Directions for this task
Return the rows that start with the one containing "[Facebook] (97, 1518)" and continue through the last row, both ends included, copying each line verbatim.
--
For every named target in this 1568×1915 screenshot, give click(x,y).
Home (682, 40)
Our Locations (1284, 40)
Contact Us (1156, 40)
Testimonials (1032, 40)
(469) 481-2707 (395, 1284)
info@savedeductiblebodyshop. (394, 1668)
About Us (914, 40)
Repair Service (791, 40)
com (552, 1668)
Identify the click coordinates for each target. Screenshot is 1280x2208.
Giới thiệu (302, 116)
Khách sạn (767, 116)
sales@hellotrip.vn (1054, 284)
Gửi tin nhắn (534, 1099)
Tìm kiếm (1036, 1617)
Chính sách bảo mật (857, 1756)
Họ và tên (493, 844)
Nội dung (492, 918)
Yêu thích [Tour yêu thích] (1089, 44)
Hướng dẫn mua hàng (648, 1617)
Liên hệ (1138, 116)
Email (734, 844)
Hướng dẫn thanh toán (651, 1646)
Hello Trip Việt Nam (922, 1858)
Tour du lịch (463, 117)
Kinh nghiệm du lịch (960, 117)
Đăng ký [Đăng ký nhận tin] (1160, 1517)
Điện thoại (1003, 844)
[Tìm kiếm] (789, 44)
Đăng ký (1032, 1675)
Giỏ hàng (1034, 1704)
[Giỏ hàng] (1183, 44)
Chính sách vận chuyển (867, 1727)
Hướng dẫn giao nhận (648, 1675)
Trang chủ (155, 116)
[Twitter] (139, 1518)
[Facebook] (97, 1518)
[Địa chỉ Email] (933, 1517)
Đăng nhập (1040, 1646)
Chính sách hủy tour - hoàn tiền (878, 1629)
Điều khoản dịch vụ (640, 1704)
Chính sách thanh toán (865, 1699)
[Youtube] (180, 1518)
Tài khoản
--
Response below
[Facebook] (97, 1518)
[Địa chỉ Email] (933, 1517)
Đăng nhập (1040, 1646)
Chính sách hủy tour - hoàn tiền (878, 1629)
Điều khoản dịch vụ (640, 1704)
Chính sách thanh toán (865, 1699)
[Youtube] (180, 1518)
Tài khoản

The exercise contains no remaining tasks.